Yesterday a teacher in my hometown pleaded guilty to molesting 8 of his first grade students. A quick perusal of sites like Teacher Smack Down and Teachers and Trash Education demonstrates that child abuse goes on in public as well as Catholic schools.
Comparing the incidence of sexual misconduct in schools with the Catholic Church scandal, [Hofstra Professor Carol] Shakeshaft notes that a recent study by the U.S. Conference of Catholic Bishops concluded 10,667 young people were sexually mistreated by priests between 1950 and 2002.

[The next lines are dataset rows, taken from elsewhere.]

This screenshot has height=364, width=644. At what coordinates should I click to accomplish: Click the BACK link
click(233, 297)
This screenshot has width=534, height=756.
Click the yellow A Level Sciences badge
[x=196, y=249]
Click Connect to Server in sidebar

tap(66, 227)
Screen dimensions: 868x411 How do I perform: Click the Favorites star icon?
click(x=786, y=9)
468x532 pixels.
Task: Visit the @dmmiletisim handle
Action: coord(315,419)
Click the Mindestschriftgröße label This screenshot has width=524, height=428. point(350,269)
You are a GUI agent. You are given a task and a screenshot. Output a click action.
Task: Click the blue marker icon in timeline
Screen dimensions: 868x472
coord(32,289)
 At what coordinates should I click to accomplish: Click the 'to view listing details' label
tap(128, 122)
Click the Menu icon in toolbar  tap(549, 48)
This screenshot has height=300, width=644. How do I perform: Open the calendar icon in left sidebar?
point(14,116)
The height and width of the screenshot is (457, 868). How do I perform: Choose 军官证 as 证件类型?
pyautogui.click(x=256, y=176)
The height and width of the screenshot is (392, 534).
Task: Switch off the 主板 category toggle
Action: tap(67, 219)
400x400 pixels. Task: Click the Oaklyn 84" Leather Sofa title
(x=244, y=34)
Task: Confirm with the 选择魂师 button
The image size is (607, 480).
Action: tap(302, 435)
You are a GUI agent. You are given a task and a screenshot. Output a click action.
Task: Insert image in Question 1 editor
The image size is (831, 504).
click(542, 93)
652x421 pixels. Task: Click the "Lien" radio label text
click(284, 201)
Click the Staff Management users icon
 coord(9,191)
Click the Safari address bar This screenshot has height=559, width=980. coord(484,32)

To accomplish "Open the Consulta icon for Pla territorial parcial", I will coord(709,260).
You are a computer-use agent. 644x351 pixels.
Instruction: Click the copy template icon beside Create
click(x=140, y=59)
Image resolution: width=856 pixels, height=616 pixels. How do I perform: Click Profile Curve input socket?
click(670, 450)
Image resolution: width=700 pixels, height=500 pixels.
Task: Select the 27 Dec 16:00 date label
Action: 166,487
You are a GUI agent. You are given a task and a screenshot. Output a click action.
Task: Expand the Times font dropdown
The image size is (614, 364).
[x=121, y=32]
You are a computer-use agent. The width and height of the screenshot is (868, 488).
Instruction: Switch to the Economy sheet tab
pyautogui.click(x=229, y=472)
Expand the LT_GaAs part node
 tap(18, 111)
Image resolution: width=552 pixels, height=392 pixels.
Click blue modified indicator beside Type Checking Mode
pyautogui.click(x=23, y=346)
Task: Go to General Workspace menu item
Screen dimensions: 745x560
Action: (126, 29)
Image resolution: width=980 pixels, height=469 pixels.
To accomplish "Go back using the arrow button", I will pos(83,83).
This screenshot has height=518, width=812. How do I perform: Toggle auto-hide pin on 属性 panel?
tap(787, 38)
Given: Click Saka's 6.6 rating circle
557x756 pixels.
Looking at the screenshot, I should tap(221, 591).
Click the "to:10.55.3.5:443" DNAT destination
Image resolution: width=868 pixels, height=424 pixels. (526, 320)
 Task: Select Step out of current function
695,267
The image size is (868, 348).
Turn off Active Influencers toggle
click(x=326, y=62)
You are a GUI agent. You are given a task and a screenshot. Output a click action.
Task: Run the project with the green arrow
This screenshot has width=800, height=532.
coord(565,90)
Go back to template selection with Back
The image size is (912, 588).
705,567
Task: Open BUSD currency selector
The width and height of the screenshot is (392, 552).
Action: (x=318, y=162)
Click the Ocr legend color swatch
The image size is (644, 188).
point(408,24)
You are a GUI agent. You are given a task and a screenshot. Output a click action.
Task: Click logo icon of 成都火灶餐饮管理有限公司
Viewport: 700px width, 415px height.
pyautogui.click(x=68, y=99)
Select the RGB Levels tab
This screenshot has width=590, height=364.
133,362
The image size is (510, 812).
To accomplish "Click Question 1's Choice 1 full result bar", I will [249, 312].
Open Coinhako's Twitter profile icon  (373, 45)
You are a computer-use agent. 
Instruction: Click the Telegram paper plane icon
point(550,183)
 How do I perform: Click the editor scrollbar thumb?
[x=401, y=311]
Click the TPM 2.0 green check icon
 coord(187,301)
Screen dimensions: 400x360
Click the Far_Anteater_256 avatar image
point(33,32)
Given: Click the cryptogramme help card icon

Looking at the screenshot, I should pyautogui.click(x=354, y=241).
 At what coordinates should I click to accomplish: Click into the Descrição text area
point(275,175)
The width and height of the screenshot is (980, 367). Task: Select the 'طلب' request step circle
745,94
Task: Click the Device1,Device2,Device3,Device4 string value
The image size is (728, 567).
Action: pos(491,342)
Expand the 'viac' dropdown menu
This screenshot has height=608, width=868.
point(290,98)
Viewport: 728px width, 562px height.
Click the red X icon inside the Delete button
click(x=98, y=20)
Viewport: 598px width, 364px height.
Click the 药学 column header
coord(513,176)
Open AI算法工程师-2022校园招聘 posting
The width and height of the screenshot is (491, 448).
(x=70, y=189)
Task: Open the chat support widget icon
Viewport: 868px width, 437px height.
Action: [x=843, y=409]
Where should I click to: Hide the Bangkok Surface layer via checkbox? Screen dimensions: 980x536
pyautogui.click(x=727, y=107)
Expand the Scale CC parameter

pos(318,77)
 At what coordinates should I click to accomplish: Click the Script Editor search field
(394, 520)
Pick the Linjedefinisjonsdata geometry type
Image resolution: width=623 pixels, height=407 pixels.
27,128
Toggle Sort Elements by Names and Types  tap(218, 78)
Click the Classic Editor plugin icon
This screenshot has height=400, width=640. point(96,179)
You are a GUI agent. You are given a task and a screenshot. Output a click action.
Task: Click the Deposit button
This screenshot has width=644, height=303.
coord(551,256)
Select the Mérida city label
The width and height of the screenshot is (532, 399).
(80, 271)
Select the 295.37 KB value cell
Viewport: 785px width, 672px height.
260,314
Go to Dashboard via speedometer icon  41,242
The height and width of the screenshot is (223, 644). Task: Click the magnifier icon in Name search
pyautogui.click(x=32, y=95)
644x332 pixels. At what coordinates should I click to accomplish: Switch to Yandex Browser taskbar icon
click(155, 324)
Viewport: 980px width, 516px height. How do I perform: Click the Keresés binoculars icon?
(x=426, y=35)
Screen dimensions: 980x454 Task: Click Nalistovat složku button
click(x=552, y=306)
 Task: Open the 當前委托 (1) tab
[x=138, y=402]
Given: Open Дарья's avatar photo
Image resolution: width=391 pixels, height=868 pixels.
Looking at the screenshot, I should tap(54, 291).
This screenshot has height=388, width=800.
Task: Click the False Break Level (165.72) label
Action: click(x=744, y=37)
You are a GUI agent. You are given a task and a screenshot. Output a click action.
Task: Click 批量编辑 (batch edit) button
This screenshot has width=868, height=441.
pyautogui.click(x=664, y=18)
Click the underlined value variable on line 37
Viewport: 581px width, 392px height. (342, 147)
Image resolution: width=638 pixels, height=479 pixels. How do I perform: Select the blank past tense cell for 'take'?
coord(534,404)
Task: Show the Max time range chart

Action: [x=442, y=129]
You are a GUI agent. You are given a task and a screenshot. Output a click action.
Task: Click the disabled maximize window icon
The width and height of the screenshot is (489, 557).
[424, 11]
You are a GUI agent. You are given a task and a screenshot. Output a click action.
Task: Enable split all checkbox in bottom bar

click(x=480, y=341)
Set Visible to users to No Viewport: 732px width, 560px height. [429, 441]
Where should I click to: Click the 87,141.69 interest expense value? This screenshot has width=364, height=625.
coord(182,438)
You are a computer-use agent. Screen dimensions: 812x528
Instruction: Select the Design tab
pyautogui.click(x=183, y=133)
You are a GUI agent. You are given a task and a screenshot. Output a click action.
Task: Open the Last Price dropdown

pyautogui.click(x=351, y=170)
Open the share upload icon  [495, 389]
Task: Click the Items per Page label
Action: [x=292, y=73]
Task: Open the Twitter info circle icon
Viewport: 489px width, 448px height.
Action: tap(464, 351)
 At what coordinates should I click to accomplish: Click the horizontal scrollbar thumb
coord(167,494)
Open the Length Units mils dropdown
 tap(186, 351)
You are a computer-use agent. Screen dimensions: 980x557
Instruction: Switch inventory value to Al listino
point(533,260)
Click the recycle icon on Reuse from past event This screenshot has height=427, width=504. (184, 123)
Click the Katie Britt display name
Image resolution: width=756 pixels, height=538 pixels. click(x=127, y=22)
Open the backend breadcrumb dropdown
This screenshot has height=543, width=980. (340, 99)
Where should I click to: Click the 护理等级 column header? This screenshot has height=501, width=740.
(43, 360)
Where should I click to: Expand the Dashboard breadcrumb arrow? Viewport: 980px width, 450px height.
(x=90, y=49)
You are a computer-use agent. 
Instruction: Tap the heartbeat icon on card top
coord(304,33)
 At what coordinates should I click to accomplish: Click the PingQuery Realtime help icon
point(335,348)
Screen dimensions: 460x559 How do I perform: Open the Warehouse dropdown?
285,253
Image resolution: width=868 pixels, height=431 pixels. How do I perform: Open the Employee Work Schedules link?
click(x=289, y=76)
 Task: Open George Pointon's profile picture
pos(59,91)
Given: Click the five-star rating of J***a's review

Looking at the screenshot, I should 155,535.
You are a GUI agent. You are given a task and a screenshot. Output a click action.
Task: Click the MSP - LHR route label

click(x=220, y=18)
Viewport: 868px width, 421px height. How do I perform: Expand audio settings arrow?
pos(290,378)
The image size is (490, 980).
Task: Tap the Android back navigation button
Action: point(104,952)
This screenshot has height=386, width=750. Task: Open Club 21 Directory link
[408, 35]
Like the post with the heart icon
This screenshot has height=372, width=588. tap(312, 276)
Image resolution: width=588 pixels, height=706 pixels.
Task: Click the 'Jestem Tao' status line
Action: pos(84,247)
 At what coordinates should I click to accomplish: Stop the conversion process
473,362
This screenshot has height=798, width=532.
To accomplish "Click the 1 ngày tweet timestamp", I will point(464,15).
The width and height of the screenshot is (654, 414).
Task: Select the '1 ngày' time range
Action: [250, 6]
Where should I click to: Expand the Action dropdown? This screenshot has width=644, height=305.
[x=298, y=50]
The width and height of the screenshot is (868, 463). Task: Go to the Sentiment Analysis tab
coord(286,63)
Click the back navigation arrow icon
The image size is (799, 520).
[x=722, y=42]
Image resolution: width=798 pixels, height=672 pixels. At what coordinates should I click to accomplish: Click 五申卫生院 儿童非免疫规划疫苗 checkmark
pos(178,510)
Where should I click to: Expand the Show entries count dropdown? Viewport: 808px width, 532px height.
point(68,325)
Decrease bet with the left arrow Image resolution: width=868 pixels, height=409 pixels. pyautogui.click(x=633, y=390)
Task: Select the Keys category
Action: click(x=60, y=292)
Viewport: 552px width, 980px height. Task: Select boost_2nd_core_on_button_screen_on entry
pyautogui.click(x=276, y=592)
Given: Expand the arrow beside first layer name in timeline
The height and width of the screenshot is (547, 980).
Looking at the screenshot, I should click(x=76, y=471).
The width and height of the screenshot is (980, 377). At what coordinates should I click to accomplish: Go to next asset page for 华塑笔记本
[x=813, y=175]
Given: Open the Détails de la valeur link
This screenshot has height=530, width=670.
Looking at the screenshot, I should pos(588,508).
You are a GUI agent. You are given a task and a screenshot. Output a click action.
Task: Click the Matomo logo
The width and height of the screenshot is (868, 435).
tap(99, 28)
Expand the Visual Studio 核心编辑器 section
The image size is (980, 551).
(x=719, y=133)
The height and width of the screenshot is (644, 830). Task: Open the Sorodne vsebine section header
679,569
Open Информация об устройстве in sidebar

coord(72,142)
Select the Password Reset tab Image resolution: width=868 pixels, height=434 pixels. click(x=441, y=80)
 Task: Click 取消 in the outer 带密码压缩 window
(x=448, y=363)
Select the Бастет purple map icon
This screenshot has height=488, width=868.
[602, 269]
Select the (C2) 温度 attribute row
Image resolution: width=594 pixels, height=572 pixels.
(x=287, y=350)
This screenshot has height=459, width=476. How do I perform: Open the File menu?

In contrast, she extrapolates from a national survey conducted for the American Association of University Women Educational Foundation in 2000 that roughly 290,000 students experienced some sort of physical sexual abuse by a public school employee between 1991 and 2000.

The figures suggest "the physical sexual abuse of students in schools is likely more than 100 times the abuse by priests," said Shakeshaft, according to Education Week.
I doubt the situation is any different anywhere. I would bet it's true in Ireland, but incidences of non-clerical abuse don't attract anything like the publicity that those abuses by priests and religious do. This is partly because the media loves bashing the Church and partly because for many in the media and Irish society as a whole abuse by priests is somehow more shocking than by teachers or anyone else.

However, that doesn't alter the fact that there are parents out there who seem to believe that their children are safer in secular schools than in Catholic schools, which I doubt has any basis in fact. For this I blame the myth-makers, in the media and in politics.